The 1) "War on Poverty" was still infinitely better for minorities, than the regular wars caused by Catholic countries. Note that minorities didn't do too well, when Catholic Spain, enslaved and killed hundreds of thousands from South America.

And 2) the Church still isn't doing too well for minorities, when the USCCB opposed the Health Plan that otherwise have given much better medical care, to those below the poverty line.

Nor do uneducated minorities do well, 3) with the Church teaching everyone magical thinking: just pray, and what you want appears out of thin air.

I vastly prefer the Government, to the Church.

And as 4) for local government? You mean Boss Hogg and his cronies? Or maybe George Wallace? Or the confederate boys in Ft. Sumter, S.C.? Great support for minorities, there.
11.27.2010 | 4:01pm
Fred says:
"Nor do uneducated minorities do well, 3) with the Church teaching everyone magical thinking: just pray, and what you want appears out of thin air."

And who exactly has ever taught this? Oh yes, the Theology department at the University of Bizarro World where you got your "PhD". If you're going to use a strawman, at least try to make it somewhat plausible.
11.27.2010 | 10:30pm
John says:
I wonder what Taparelli would have to say about multi-national corporations and financial institutions. Are they the small, local institutions, as opposed to government that is going to eliminate poverty? Or is it churches, faith-based organizations and other nonprofits who are supposed to do it (without any government funding btw.)
11.29.2010 | 12:47am
John Schuh says:
Wonder why John thinks that an all-powerful government is going to protect the public from "the Corporations" and "the Banks?" My impression is that the two tend to work hand in hand to subvert the efforts of up and coming business and even the churches to play by their rules if they want to survive. Many in Catholic Charities seem think of themselves as agents of the Federal Government which helps pay their bills. for many of these people, Catholicism is more a comfortable myth than the driving force in their lives, a relic of the childhood rather than a correct view of reality.
11.29.2010 | 12:43pm
John:

Anyone old enough to remember sermons and homilies back in 1960 - or who can stand to watch televangelists today - knows that the major draw of Christianity until very recently, was the notion that that you can just pray - and "bread and fishes" will appear in empty baskets. "All" the wonders "that Jesus did," and "Greater things than these"; "whatsoever you ask."
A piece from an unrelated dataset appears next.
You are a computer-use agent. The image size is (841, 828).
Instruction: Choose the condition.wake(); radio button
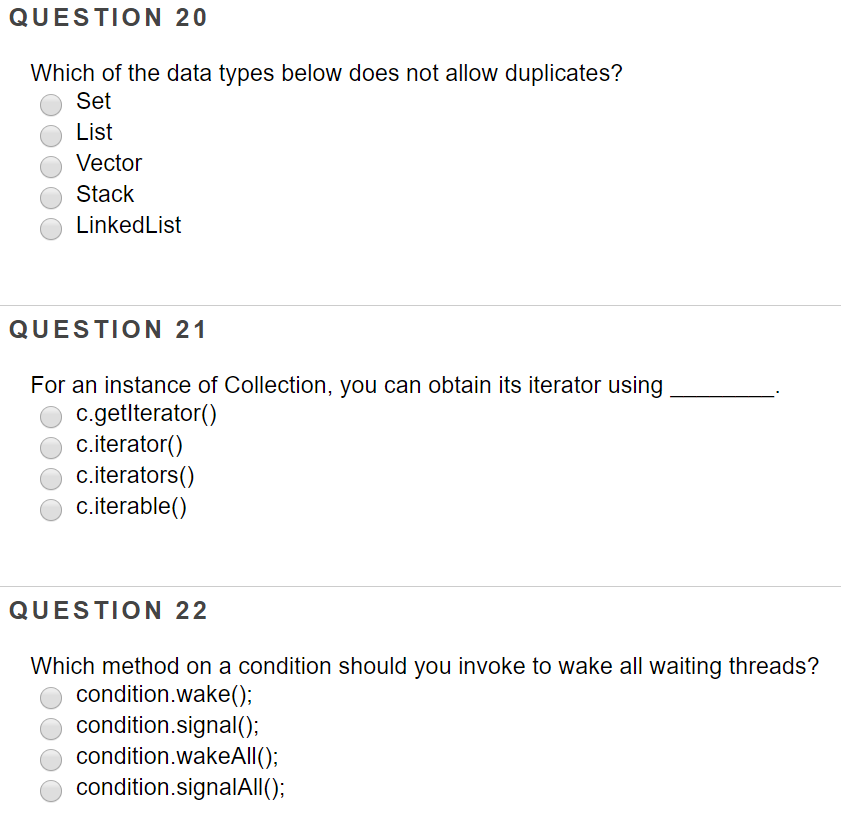pos(51,697)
Those were biblical quotes, by the way. Which formed the basis for 2,000 years of physical miracle-promising, as the very heart of Christianity.
11.30.2010 | 1:39am
edmond says:
For Joe the Human- you believe social justice should focus on "more than issues like abortion, etc" and then you go on to talk about giving rights to minorities. Joe,
the fetuses are A minority. To give due attention AND CARE to the powerless
unborn child is tantamount to social justice.